Я ехала домой…
Это не песня такая, а я домой ехала, на своей «бешеной табуретке». Душ в студии все еще не починили, но меня это не очень беспокоила: все же дома оно и удобнее, и без очереди. Конечно, по-хорошему надо было еще в магазин за продуктами забежать, но…
Так как ехала я вообще не спеша, то знакомую машинку увидела издалека — как и не менее знакомую фигуру возле нее. Таня стояла какая-то унылая, и причину даже выяснять не требовалось: ее «Октавия»-универсал тоже выглядела уныло, перекосившись на бок из-за спущенного колеса. Рядом лежала и запаска, но я Таню вполне понимаю: менять колесо — это совсем не то, о чем мечтает хрупкая девушка.

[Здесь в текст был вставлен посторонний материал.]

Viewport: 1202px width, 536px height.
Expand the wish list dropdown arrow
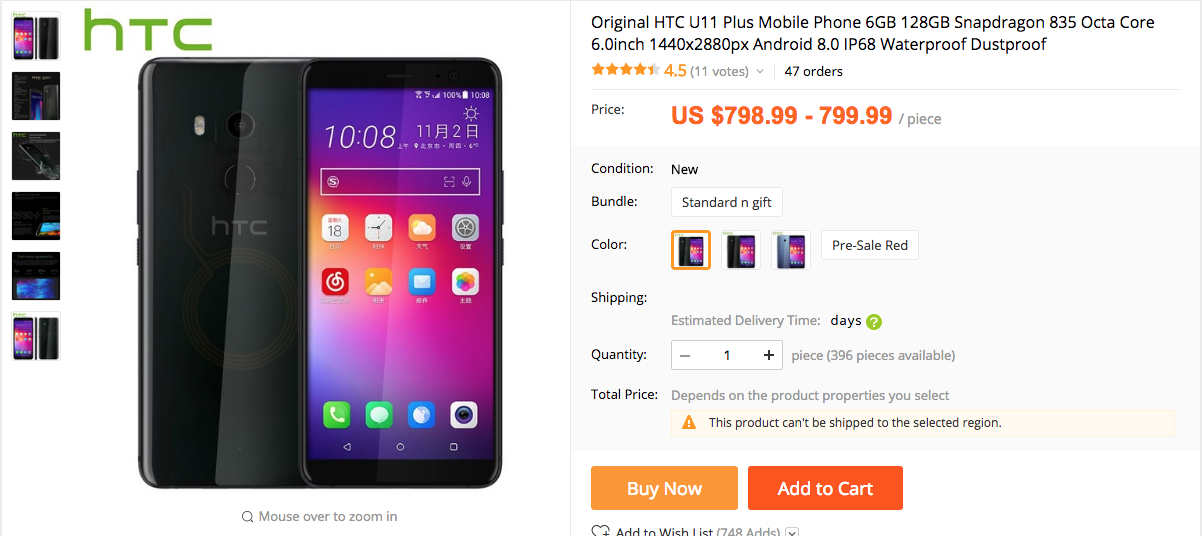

Хотя она была и не очень-то хрупкая, а вполне себе нормальная, меня на голову выше. Меня вообще все на голову выше, кроме разве что Светки, которая выше меня на две головы. И тем не менее Таня грустно стояла у машинки, попинывала запаску и с надеждой смотрела на дорогу. Интересно, долго? Улица эта, насколько я помнила, всегда была довольно тихая, тут, думаю, простоять можно не один час — в особенности в форме старшего лейтенанта полиции: ну не любит народ, за рулем сидящий, защитников нашего спокойствия и безопасности. Я еще удивилась: до райотдела тут было квартала три всего, могла бы и пешком дойти, у своих помощи попросить. Впрочем, «свои»-то, насколько я помнила, почти все время в разъездах были, может просто там нет сейчас никого?
Мысль эта пришла мне в голову, когда я уже почти Танину «Октавию» проехала, поэтому припарковалась я весьма криво, наискосок к дороге. Но если на улице других машин нет, то почему бы и не встать, как мне удобнее?
— Привет, товарищ страшный лейтенант! Кому скучаем?
Таня повернулась, лицо ее озарилось улыбкой:
— Ну и рожа у тебя, Шарапов!
— Душ в студии сломался… о чем горюешь, красавица? Помощь требуется? Я колеса умею менять, ты же знаешь…
— Я тоже умею. Только отец на той неделе домкрат брал, а назад положить забыл.
— Ну это-то вообще не проблема!
— От твоей «бешеной табуретки» не подойдет…
— А при чем здесь «табуретка»? — Я вышла на секундочку из машины, даже закрывать ее не стала. — У Петюни теперь такая же «Октавия», и тут, если я не путаю, бампер за двух очень крепких железяках привинчен. Открой-ка заднюю дверь…
Ну конечно, только я нащупала руками эти два крюка, как с писком тормозов сзади встала какая-то машина с синей мигалкой, и суровый мужской голос — явно обращаясь к моей откляченной заднице — поинтересовался:
— Девушка, это не ваш красный «Матиз» стоит поперек дороги?
А ведь он совсем даже не поперек! Так, чуть наискосок…, но почему бы и не ответить на вежливо заданный вопрос?
Я с тихим шипеньем поднялась, повернула голову к вопрошавшему товарищу, и, мило улыбнувшись, ответила:
— Да, это моя машина. А в чем дело?
Таня, как раз откручивающая гайки с лопнувшего колеса — со стороны тротуара — высунулась из-за машины. И ударилась головой о крышу несчастной «Октавии» — у нее началась истерика. А я, мысленно прокрутив наш со стражем дорожного порядка диалог, вроде даже ее поняла. Но об машину-то зачем головой биться?